:: YOUR OBJECTIVE ::
Continue the text on viewing and removing file metadata with exiftool from the point where it stops.

:: TEXT ::
---

That’s a lot of information in just one photo! Among other things, we know that sometime in 2006 (imperfect timestamps notwithstanding), someone took a photo of me with my Kodak EasyShare camera. The lighting, lack of flash, and aperture are decisions the photographer made. Most importantly, you might notice the “Serial Number” tag-- it’s now a very public fact that I have indeed owned this camera in the early 2000’s.

Luckily, we can use this same tool to scrub all the personalizing metadata from the image.

[email protected]:~$ exiftool “-all=” idied.jpg

This command works well with .jpg images, but is not guaranteed to work for a lot of other file types. (So, keep reading!)

Example: a cool podcast from The Internet Archive (.mp3)

[email protected]:~$ exiftool RubenerdShow363.mp3 
ExifTool Version Number         : 10.71
File Name                       : RubenerdShow363.mp3
Directory                       : .
File Size                       : 23 MB
File Modification Date/Time     : 2018:01:03 14:11:11-05:00
File Access Date/Time           : 2018:01:03 21:29:45-05:00
File Inode Change Date/Time     : 2018:01:03 14:11:14-05:00
File Permissions                : rw-r--r--
File Type                       : MP3
File Type Extension             : mp3
MIME Type                       : audio/mpeg
MPEG Audio Version              : 1
Audio Layer                     : 3
Audio Bitrate                   : 128 kbps
Sample Rate                     : 44100
Channel Mode                    : Joint Stereo
MS Stereo                       : On
Intensity Stereo                : Off
Copyright Flag                  : False
Original Media                  : True
Emphasis                        : None
Encoder                         : LAME3.99r
Lame VBR Quality                : 4
Lame Quality                    : 0
Lame Method                     : CBR
Lame Low Pass Filter            : 17 kHz
Lame Bitrate                    : 128 kbps
Lame Stereo Mode                : Joint Stereo
ID3 Size                        : 57034
Release Time                    : 2017
Original Release Time           : 2017:07:14
Recording Time                  : 2017:07:14
Encoding Time                   : 2017:07:14
Tagging Time                    : 2017:07:14
Picture MIME Type               : image/png
Picture Type                    : Front Cover
Picture Description             : 
Picture                         : (Binary data 54706 bytes, use -b option to extract)
Lyrics                          : (SHOWNOTES) 25:22 Join Ruben as he harkens back to one of the first reboot episodes in 2015, when he was also wandering around an empty house that was once his home. Two years later, and he's moving out of the place he moved away from that earlier place to. This show description had several variants of the word move in it. Recorded 3rd of July 2017...Recorded in Sydney, Australia. Licence for this track: Creative Commons Attribution 3.0. Attribution: Ruben Schade...Released July 2017 on Rubnerd and The Overnightscape Underground, an Internet talk radio channel focusing on a freeform monologue style, with diverse and fascinating hosts...

---

:: DATA LINES ::
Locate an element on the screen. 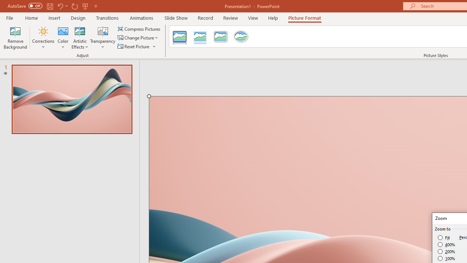 The width and height of the screenshot is (467, 263). 'Change Picture' is located at coordinates (138, 38).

---

:: WRITTEN RESPONSE ::
Track                           : 363
Artist                          : Ruben Schade
Album                           : Rubnerd Show
Band                            : Ruben Schade
Title                           : 363: The everything except episode
Genre                           : New Time Radio
Publisher                       : Ruben Schade
Internet Radio Station Name     : Overnightscape Underground
Internet Radio Station Owner    : Frank Edward Nora
File URL                        : https://archive[.]org/download/RubenerdShow363/RubenerdShow363.mp3
Artist URL                      : https://rubenerd[.]com/
Source URL                      : https://rubenerd[.]com/show363/
Internet Radio Station URL      : https://onsug[.]com/
Copyright URL                   : http://creativecommons[.]org/licenses/by/3.0/
Publisher URL                   : https://rubenerd[.]com/show/
Date/Time Original              : 2017:07:14
Duration                        : 0:25:18 (approx)

Example: a PDF from an office scanner (.pdf)

[email protected]:~$ exiftool Anonymous\ Witness\ 1\,\ Union\ Laborer_3.13.90.pdf 
ExifTool Version Number         : 10.71
File Name                       : Anonymous Witness 1, Union Laborer_3.13.90.pdf
Directory                       : .
File Size                       : 1849 kB
File Modification Date/Time     : 2017:12:15 04:53:38-05:00
File Access Date/Time           : 2017:12:15 04:53:38-05:00
File Inode Change Date/Time     : 2018:01:04 01:22:47-05:00
File Permissions                : rw-r--r--
File Type                       : PDF
File Type Extension             : pdf
MIME Type                       : application/pdf
PDF Version                     : 1.4
Linearized                      : No
Creator                         : KMBT_283
Producer                        : KONICA MINOLTA bizhub 283
Create Date                     : 2017:02:14 17:58:02-05:00
Page Count                      : 8

Do you notice the “Creator” and “Producer” tags? It might be possible to pinpoint exactly where in a certain office building a document is created by investigating the right information.

So now you know.

Once again, Exiftool is best as a sanity check. It’s always great to return to this tool to verify that you’ve scrubbed all the possible metadata via other methods. So, now that we understand what metadata looks like, how do we safely remove metadata?

Managing media metadata

Using the MAT

If you’re a linux user, the Metadata Anonymisation Toolkit, or MAT is a great tool to help you scrub metadata. This tool works really well for a number of file types, like .jpg, .mp3, .flac, and other common media types. If your desired file type isn’t supported, the program will notify you.

While MAT has a command-line interface, some users might find it easier to use the simple drag-and-drop interface. Either way works.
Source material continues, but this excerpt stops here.